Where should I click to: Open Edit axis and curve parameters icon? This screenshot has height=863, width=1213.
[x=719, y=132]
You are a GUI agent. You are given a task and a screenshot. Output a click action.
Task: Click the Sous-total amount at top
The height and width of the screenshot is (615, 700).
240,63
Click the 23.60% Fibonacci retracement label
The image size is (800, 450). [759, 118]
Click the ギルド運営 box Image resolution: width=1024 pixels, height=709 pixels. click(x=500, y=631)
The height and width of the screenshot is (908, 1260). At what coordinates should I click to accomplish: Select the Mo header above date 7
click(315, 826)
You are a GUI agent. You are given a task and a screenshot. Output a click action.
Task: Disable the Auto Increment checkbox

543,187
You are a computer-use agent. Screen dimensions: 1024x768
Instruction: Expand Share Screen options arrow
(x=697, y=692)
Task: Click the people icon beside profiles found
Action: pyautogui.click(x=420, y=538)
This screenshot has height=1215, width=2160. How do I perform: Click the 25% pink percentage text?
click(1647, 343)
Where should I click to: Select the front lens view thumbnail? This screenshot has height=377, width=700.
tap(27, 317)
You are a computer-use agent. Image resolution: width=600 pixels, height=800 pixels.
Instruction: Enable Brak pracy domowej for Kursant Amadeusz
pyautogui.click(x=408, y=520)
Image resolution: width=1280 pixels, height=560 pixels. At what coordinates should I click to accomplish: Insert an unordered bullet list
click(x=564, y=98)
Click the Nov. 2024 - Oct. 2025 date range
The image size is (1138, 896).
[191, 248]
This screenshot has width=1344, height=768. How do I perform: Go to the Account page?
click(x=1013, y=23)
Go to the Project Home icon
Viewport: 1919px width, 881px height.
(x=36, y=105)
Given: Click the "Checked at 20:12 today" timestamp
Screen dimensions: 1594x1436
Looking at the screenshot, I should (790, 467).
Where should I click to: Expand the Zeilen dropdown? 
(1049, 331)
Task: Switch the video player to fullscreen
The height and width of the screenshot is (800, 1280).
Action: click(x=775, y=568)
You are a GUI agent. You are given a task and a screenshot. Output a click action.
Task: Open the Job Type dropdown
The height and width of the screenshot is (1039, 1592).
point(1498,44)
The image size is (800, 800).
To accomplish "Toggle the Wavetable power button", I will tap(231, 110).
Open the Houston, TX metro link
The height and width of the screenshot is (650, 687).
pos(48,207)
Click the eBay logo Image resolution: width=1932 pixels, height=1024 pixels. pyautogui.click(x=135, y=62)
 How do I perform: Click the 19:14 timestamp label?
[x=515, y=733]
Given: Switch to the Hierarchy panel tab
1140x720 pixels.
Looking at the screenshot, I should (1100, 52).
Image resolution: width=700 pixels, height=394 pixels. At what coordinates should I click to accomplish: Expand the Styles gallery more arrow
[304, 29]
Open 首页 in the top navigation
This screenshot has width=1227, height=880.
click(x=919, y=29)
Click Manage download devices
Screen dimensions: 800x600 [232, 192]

* What you need to do:
Which lines above hold the string "computer"? Copy each of them.

* Result:
You are a computer-use agent. Screen dimensions: 1024x768
You are a computer-use agent. Image resolution: width=600 pixels, height=800 pixels.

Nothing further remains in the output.